◆ Excerpt provided ◆
--------

Swedish Study Highlights Potential Flaws in fMRI Findings
Swedish researchers have warned that the software packages used to
analyze the results of functional magnetic resonance imaging (fMRI)
contain flaws that increase the chance of a false positive by as much as 70
percent. Anders Eklund, “Cluster failure: Why fMRI inferences for spatial
extent have inflated false-positive rates,” PNAS, June 2016.
For more than 15 years, scientists have used fMRI analyses to explore the
food addiction framework and the effect of food advertising on the brain,
among other things.
The Swedish study explains that the majority of fMRI studies rely on
SPM, FSL or AFNI software packages based on “parametric statistical
methods that depend on a variety of assumptions,” even though these
methods have only been validated with simulated—as opposed to real—
data. As a result, the researchers questioned whether these methods
could potentially show brain activity in its absence, raising the issue of
false positives.
Using resting-state data from 499 healthy controls to conduct 3 million
task-group analyses, the study’s authors apparently estimated the
incidence of significant results and concluded that “the parametric levels
can give a very high degree of false positives” for clusterwise inference.
“In theory, we should find 5% false positives (for a significance threshold
of 5%), but instead we found that the most common software packages
for fMRI analysis (SPM, FSL, AFNI) can result in false-positive rates of
up to 70%,” explain the researchers. “These results question the validity
of some 40,000 fMRI studies and may have a large impact on the
interpretation of neuroimaging results.”

--------

◆ Requirement ◆
Can you take the article on the Swedish study of fMRI false positives further, picking up after its last sentence? The records have no connection to the text.

◆ Saved data entries ◆
--------

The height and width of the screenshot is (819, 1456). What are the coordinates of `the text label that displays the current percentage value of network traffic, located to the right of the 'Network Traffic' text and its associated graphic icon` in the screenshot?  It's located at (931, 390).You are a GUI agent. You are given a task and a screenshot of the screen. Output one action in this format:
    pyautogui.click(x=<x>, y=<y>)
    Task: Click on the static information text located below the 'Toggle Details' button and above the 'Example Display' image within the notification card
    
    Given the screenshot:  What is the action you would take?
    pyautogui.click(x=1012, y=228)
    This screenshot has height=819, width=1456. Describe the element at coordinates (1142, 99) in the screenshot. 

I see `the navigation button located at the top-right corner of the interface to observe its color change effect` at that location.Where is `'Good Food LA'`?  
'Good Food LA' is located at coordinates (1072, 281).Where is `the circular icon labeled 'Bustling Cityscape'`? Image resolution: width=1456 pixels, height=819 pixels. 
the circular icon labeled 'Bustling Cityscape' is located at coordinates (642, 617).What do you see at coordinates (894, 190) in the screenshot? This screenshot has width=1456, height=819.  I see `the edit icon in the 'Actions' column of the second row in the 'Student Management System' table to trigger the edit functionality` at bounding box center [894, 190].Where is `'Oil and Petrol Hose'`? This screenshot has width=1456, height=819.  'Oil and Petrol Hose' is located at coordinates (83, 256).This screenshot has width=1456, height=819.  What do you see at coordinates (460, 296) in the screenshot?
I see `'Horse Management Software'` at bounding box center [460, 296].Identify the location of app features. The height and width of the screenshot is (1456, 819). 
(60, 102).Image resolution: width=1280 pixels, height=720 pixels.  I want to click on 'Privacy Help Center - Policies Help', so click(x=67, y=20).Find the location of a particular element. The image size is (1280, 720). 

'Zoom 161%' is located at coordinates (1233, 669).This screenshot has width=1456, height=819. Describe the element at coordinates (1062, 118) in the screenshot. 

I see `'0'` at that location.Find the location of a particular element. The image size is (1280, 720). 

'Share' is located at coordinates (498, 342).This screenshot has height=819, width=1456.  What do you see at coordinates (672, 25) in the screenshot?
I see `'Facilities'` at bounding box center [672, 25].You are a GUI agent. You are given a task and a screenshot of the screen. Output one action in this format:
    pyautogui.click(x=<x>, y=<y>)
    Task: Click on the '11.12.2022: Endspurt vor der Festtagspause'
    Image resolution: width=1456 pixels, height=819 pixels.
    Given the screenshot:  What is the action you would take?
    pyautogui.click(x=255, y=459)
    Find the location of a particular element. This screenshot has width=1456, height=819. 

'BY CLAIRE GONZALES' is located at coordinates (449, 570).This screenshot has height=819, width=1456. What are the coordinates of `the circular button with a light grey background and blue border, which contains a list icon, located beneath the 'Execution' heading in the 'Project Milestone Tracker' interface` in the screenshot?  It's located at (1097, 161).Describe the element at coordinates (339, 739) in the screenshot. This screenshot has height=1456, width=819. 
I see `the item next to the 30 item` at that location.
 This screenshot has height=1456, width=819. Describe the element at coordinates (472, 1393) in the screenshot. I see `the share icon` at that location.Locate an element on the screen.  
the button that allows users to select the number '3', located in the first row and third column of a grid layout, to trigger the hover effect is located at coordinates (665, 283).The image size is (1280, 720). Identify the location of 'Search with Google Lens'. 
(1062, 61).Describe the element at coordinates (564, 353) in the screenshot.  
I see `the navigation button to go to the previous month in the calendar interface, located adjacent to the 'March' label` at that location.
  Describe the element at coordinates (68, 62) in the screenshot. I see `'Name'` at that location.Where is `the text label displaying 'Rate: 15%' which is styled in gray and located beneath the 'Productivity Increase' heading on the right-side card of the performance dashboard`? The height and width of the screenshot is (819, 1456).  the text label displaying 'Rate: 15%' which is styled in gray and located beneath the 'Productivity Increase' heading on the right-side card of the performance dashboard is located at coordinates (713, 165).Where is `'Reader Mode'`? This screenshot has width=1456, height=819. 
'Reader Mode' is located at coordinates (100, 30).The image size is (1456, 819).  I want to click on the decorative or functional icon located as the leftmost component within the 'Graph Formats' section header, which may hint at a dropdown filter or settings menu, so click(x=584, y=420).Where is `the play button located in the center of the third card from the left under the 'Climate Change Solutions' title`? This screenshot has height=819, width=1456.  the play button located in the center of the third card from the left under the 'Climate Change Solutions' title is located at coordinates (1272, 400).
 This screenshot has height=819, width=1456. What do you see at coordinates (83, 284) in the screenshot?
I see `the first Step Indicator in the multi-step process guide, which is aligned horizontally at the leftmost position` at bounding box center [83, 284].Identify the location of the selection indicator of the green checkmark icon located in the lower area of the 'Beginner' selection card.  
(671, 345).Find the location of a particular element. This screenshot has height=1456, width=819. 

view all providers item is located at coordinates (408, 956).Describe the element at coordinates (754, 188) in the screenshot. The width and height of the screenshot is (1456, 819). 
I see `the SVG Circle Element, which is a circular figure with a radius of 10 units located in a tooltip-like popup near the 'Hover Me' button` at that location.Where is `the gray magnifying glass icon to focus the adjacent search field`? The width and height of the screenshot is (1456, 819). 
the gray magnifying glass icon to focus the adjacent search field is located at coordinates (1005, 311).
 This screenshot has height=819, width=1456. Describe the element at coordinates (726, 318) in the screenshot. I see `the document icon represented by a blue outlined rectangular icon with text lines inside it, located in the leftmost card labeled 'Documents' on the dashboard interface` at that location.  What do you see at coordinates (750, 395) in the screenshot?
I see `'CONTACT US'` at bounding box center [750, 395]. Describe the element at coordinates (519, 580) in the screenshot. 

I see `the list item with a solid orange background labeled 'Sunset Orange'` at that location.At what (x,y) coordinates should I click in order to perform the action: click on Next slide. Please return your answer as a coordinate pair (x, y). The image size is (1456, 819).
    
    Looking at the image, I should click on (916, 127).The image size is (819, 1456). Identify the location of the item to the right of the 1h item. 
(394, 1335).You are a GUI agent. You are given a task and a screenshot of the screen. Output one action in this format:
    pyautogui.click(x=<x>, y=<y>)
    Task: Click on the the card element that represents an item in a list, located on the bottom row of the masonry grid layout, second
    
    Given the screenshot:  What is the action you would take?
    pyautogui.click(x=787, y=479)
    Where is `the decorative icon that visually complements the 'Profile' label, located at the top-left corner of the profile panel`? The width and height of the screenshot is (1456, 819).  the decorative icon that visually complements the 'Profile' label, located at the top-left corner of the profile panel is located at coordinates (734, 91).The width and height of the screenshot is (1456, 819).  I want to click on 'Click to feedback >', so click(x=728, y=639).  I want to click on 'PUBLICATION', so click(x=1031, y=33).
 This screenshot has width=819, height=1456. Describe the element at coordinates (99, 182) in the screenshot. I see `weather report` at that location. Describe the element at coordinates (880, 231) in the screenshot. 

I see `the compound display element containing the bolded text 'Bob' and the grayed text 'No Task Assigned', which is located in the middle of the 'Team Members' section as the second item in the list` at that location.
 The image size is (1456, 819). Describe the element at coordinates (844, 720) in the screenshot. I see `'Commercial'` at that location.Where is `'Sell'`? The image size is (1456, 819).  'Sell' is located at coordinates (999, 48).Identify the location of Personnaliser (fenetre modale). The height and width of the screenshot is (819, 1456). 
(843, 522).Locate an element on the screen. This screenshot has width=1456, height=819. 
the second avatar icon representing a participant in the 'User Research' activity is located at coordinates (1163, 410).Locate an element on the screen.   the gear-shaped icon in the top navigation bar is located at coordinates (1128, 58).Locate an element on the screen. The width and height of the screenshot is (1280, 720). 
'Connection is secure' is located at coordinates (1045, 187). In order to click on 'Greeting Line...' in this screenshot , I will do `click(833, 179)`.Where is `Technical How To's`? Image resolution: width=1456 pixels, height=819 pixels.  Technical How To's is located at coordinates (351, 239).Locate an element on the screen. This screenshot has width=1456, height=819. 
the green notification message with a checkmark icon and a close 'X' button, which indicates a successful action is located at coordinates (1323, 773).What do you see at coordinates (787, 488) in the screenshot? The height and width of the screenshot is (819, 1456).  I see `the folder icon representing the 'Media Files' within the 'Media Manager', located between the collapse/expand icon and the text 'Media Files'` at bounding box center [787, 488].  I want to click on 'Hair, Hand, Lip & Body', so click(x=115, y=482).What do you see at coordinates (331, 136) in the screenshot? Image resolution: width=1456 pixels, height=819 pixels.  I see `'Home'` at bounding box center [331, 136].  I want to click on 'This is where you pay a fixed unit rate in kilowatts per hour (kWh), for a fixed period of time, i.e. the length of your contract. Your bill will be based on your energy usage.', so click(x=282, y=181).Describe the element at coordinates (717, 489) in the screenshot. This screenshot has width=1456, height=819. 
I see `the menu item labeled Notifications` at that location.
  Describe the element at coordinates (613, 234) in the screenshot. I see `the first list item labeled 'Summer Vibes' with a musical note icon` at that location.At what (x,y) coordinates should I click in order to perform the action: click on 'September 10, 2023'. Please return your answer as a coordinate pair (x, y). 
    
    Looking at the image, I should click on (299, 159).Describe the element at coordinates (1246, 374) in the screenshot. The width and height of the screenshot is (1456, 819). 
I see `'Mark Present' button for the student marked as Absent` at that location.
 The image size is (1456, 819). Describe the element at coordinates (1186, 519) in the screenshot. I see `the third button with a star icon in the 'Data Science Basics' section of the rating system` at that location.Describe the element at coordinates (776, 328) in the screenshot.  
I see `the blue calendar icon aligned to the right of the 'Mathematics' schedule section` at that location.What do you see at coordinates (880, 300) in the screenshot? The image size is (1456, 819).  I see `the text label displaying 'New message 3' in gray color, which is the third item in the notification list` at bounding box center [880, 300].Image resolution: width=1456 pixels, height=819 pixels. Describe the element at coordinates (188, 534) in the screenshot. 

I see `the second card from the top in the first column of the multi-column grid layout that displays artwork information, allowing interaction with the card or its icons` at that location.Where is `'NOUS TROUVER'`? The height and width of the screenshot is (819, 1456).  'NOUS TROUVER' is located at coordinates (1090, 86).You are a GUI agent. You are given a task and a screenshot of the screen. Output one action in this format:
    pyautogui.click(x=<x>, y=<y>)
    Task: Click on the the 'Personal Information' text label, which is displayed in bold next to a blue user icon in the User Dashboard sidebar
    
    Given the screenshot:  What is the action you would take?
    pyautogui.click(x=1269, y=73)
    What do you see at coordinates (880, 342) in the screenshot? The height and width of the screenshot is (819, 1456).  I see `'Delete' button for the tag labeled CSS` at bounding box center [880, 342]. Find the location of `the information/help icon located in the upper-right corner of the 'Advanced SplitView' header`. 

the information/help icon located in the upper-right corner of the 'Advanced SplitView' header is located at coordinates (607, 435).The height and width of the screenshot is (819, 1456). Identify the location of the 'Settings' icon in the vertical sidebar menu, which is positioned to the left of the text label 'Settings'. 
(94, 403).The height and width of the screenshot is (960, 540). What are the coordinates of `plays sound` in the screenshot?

--------

◆ Answer section ◆
Highlighting new graphics cards with increased processing power, the
study offers another statistical method “in which few assumptions are
made and significantly more calculations—a thousand times more—are
done, which yields a significantly more certain result,” according to a
June 28, 2016, Linköping University press release.
“Our results suggest that the principal cause of the invalid cluster
inferences is spatial autocorrelation functions that do not follow the
assumed Gaussian shape,” concludes the study. “It is not feasible to
redo 40,000 fMRI studies, and lamentable archiving and data-sharing
practices mean most could not be reanalyzed either. Considering that it
is now possible to evaluate common statistical methods using real fMRI
data, the fMRI community should, in our opinion, focus on validation of
existing methods.”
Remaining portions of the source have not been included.